ADM, Bunge, Grove and the former employees challenged the order, arguing that there was no underlying case for the court to hear because the SPVs had been struck off the companies register, a previous lengthy administration process had yielded no recoverable assets, and they had no directors or existence “beyond a technical one”.

Justice Wallbank agreed, finding that because there was no case to be tried between the SPVs and BTA, the international traders should not be served with the suit either.

“The Court is not obliged… to play along with, nor to affirm, delusions, or far-fetched speculation, nor for that matter with contrived artifices calculated to persuade the Court into allowing its processes and resources (and thus BVI taxpayers’ money) to be used to litigate claims which have no genuine utility here,” he wrote in the judgment.

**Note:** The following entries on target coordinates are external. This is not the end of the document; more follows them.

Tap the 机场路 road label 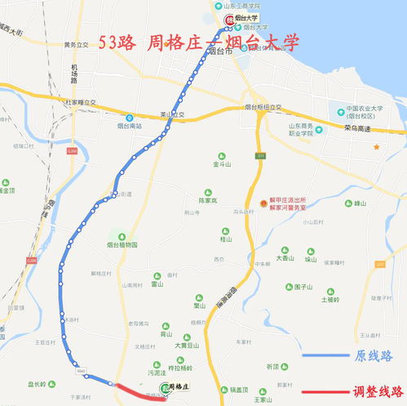click(x=73, y=74)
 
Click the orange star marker click(x=377, y=147)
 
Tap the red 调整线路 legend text click(x=374, y=391)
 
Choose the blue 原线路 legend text click(x=374, y=356)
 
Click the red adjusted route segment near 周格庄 click(x=131, y=390)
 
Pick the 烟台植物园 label click(x=122, y=244)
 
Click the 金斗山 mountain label click(x=223, y=163)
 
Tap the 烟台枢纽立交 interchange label click(x=263, y=107)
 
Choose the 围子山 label click(x=303, y=287)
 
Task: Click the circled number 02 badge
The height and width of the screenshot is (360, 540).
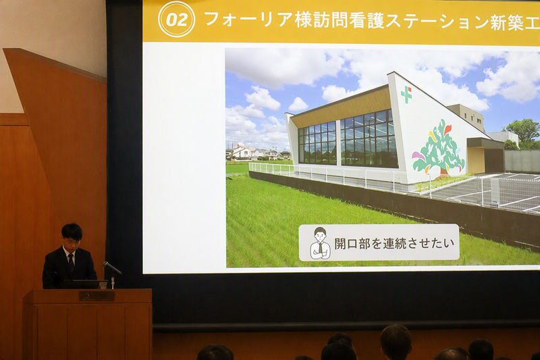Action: tap(176, 20)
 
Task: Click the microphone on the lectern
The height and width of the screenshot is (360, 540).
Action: tap(111, 267)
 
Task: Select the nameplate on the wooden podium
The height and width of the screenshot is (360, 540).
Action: tap(97, 296)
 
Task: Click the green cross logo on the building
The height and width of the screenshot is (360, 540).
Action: tap(406, 94)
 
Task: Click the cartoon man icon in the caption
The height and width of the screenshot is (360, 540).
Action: tap(320, 243)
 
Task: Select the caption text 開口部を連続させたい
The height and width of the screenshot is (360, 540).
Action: tap(395, 243)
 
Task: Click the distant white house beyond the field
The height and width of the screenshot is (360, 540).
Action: tap(244, 151)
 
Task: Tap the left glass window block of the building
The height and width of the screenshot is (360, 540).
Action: tap(317, 143)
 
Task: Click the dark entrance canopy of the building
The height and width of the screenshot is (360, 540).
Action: tap(485, 143)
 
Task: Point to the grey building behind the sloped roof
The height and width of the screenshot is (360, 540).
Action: tap(467, 115)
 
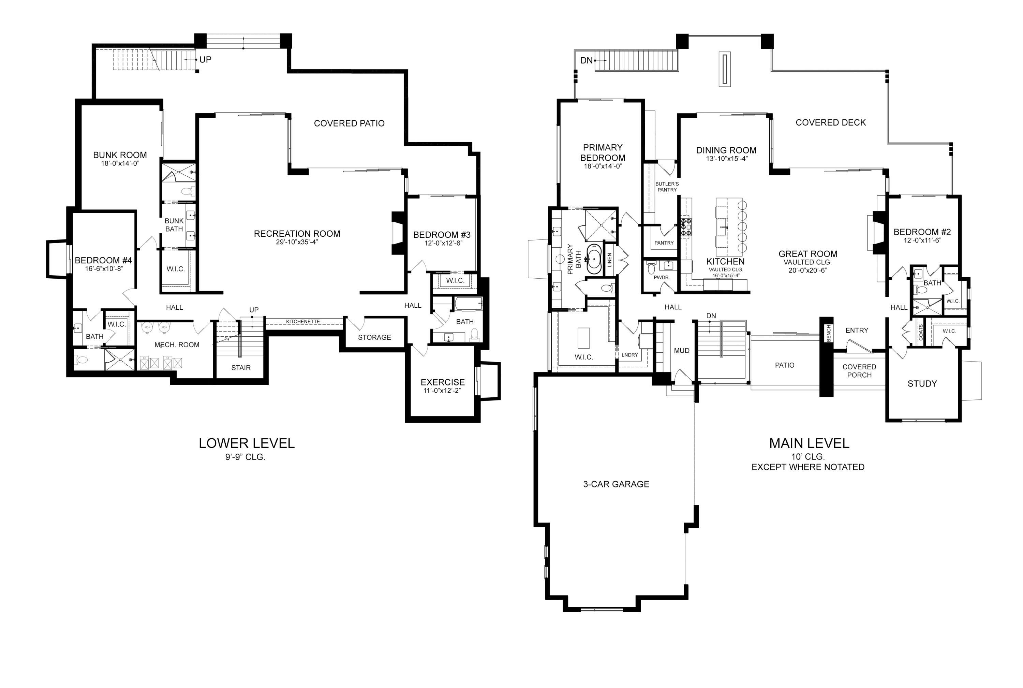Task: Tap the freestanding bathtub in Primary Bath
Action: click(594, 259)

BTA only named the SPVs as defendants “so that it could bring perceived ‘deep-pocket’ defendants, in the shape of the commodity traders ADM, Bunge and Grove, here to sue them,” he ruled. “I do not believe BTA’s unconvincing blandishments to the contrary.”

Justice Wallbank said that Kazakhstan, Germany or Switzerland would be more appropriate countries to hear the claims because key employees were stationed there at the time of the alleged scheme.

Lawyers representing BTA in the case did not respond to requests for comment from GTR, including on whether it will seek to bring its claims against the traders in another court.

It is the second recent legal setback in the case for BTA, after a Delaware court in October refused the bank permission to appoint a receiver for ADM Trade Resources Inc, which the bank claims earned US$12.8mn over the duration of the alleged LC scheme.

Ablyazov could not be reached for comment but has denied guilt in the many cases BTA are pursuing against him. He told Bloomberg Law last year that he is being persecuted for his opposition to Kazakhstan’s authoritarian government. The value of judgments entered against him in cases brought by BTA now exceeds US$4.4bn, according to the judgment.

ADM, Bunge and Grove had not responded to requests for comment as of press time.